* START Materials provided *

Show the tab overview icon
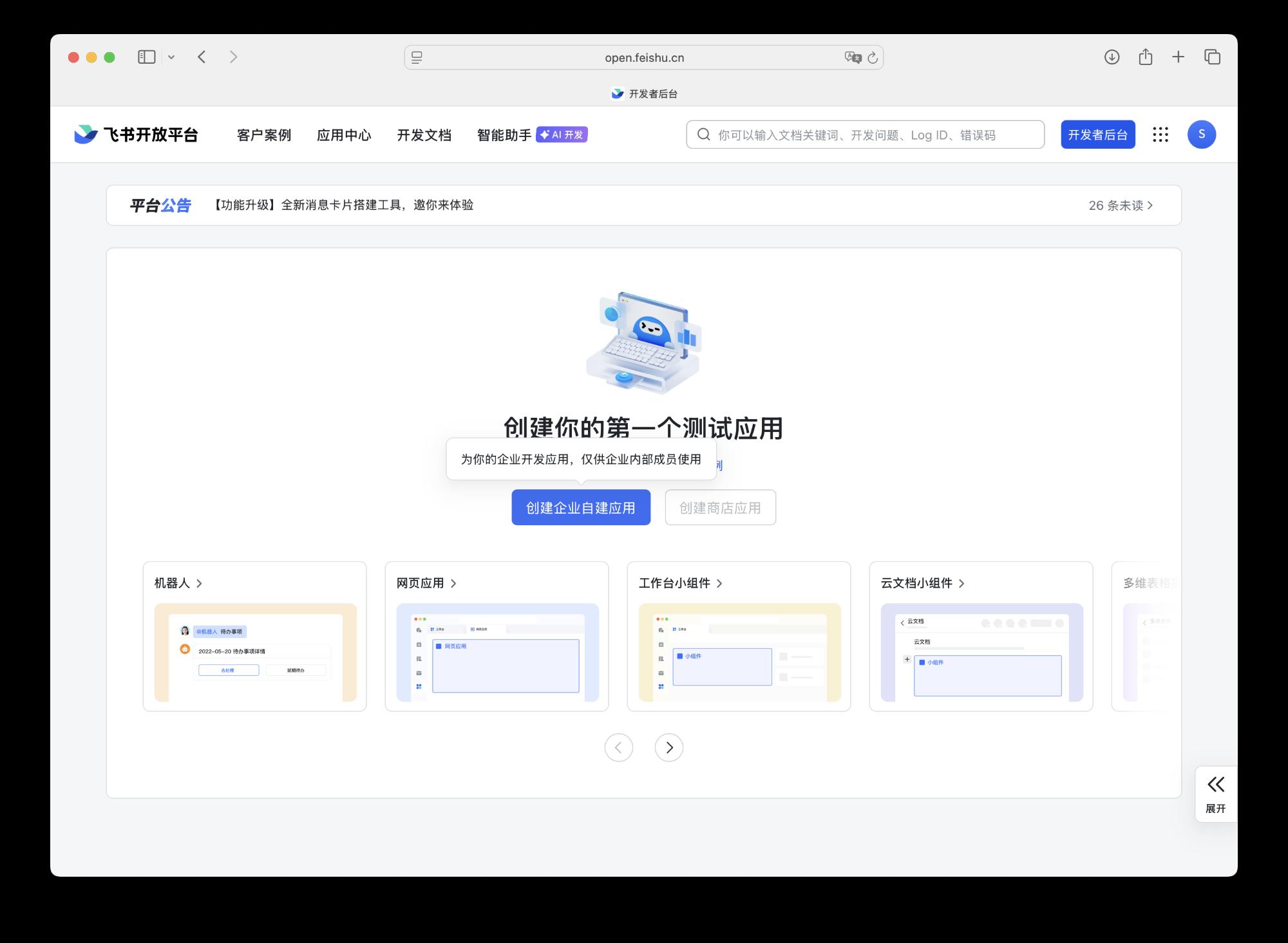click(x=1212, y=57)
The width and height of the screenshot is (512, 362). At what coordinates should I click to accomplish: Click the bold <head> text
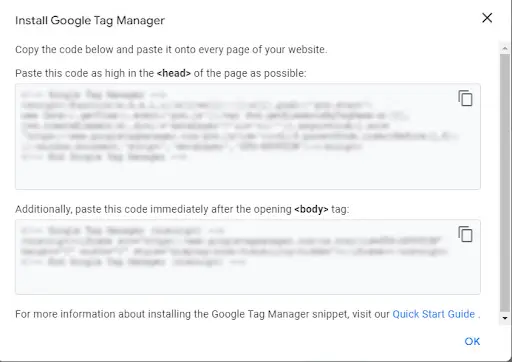(x=174, y=73)
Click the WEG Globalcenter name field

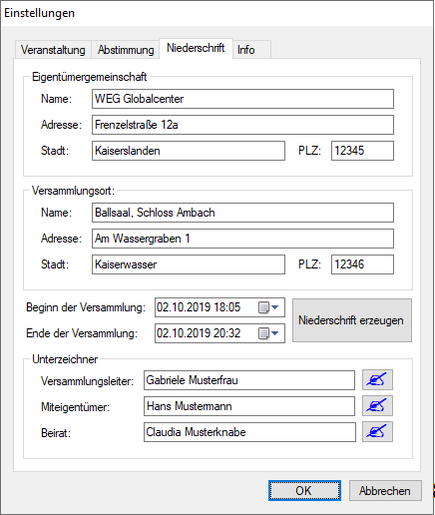pos(243,99)
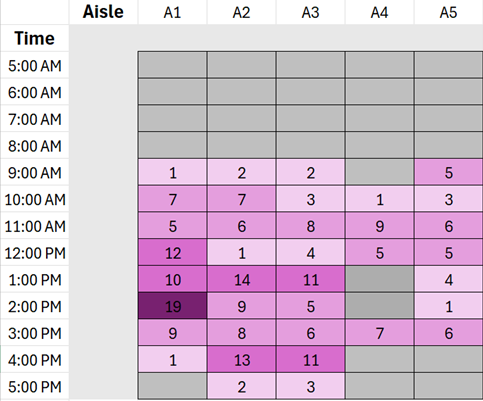The height and width of the screenshot is (401, 483).
Task: Select the 5:00 AM grey cell under A1
Action: [x=173, y=65]
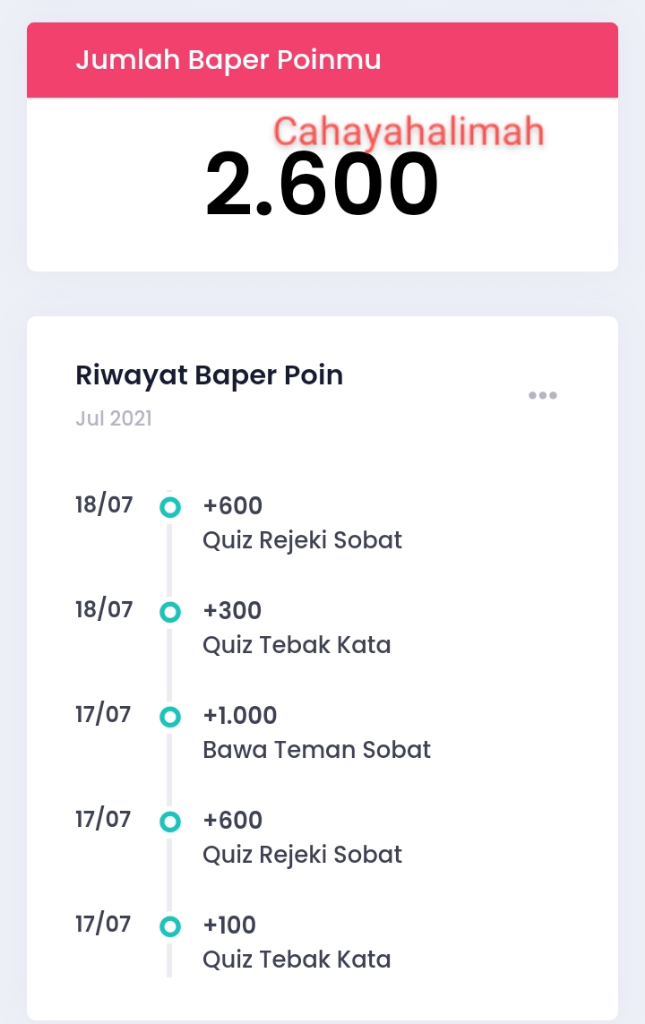Click the +1.000 points amount
645x1024 pixels.
click(x=240, y=716)
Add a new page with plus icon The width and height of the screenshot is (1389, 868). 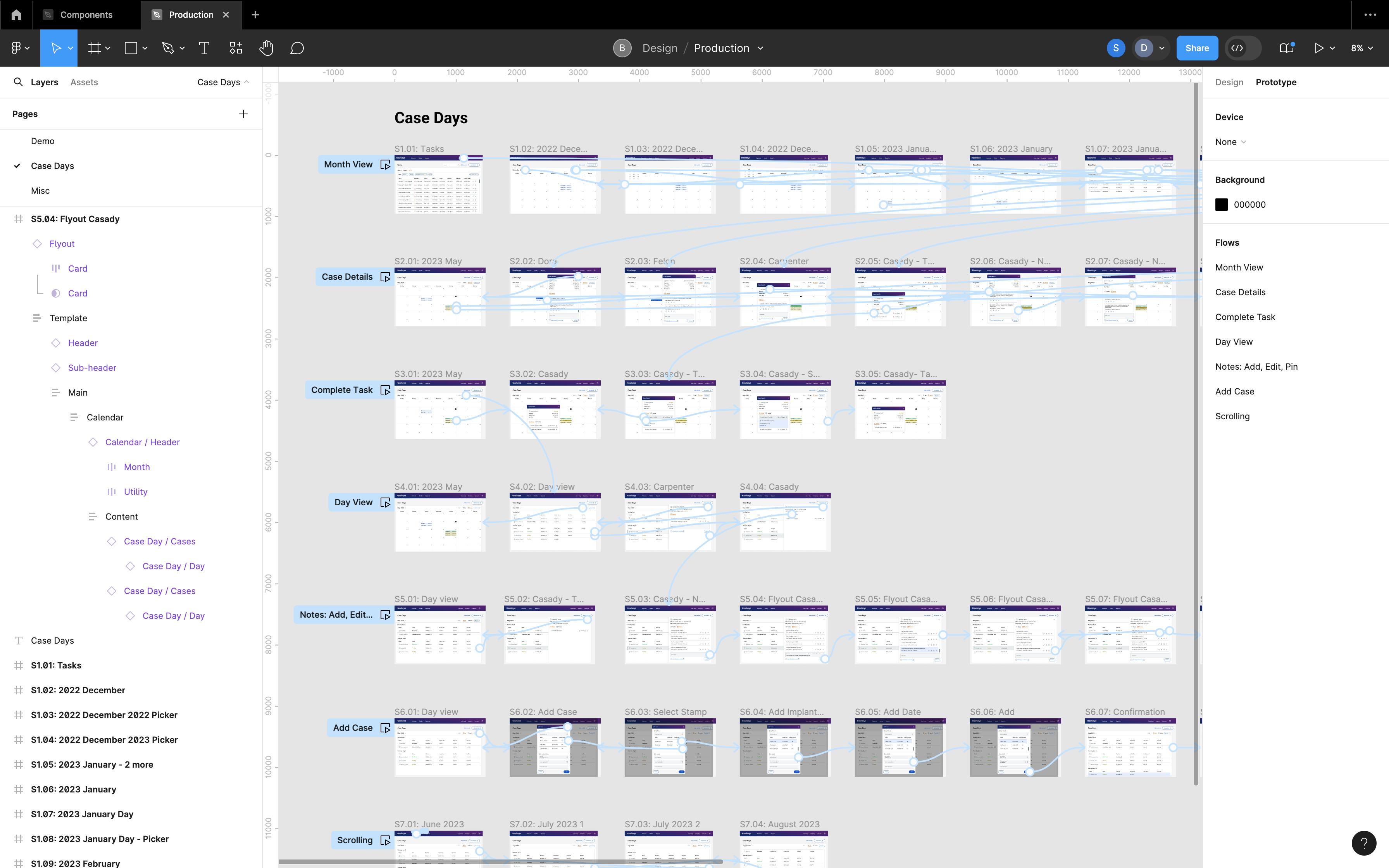pyautogui.click(x=243, y=114)

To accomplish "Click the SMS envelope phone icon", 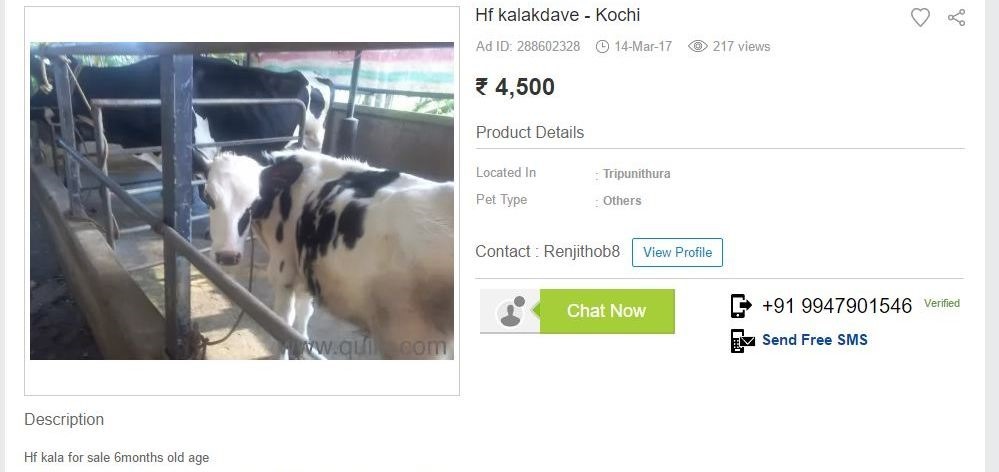I will pos(742,340).
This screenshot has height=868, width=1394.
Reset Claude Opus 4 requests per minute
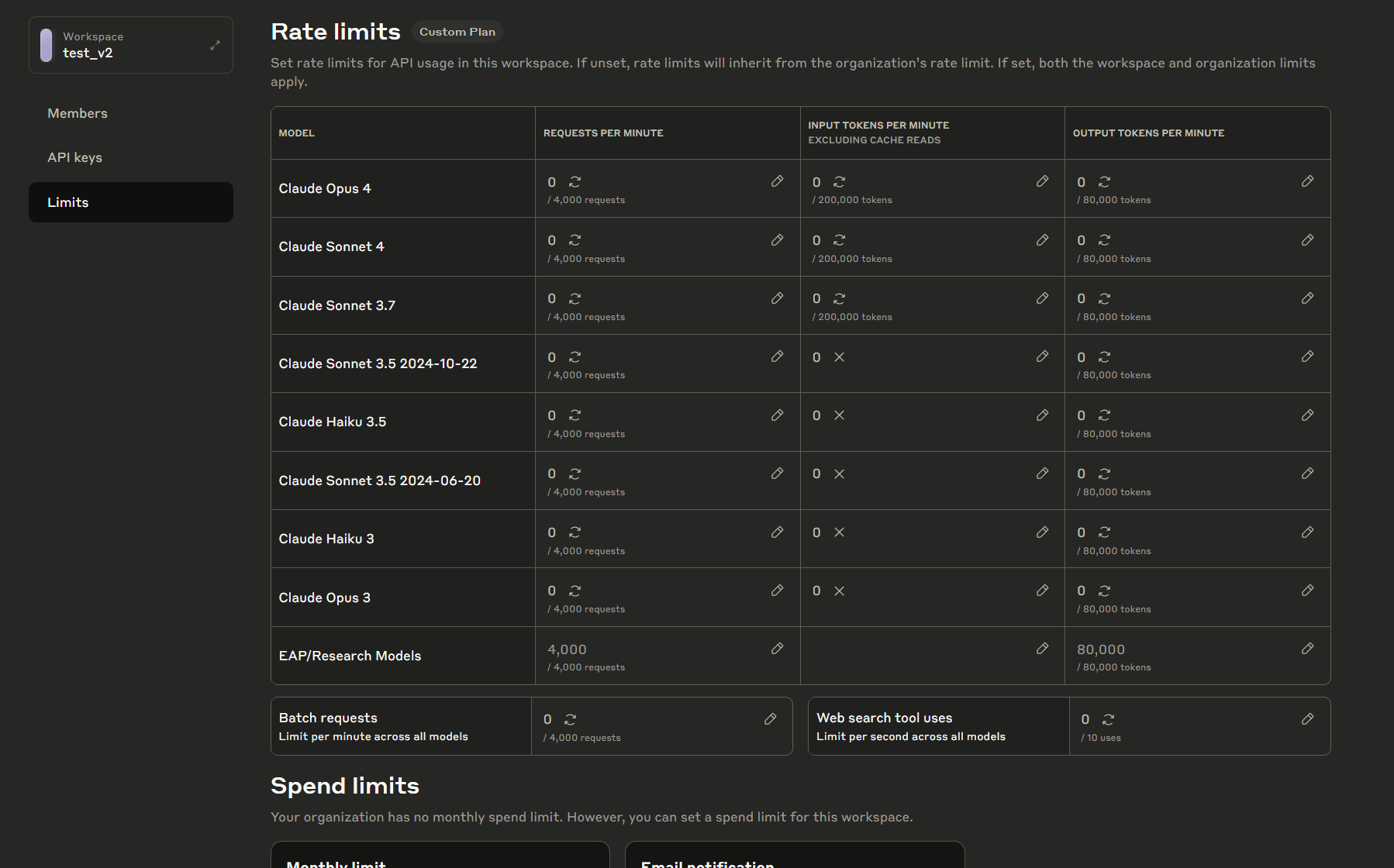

* END Materials provided *

* _Directions_
Please repeat the records word for word, everything from the start down to the line containing "click(x=240, y=716)", both ends included. Leave the pictures out of your answer.

* _Task result_
Show the tab overview icon
click(x=1212, y=57)
The width and height of the screenshot is (512, 362). At what coordinates should I click to accomplish: Click the bold <head> text
(x=174, y=73)
Click the WEG Globalcenter name field

pos(243,99)
The height and width of the screenshot is (401, 483).
Task: Select the 5:00 AM grey cell under A1
Action: [x=173, y=65]
Click the +1.000 points amount
645x1024 pixels.
click(x=240, y=716)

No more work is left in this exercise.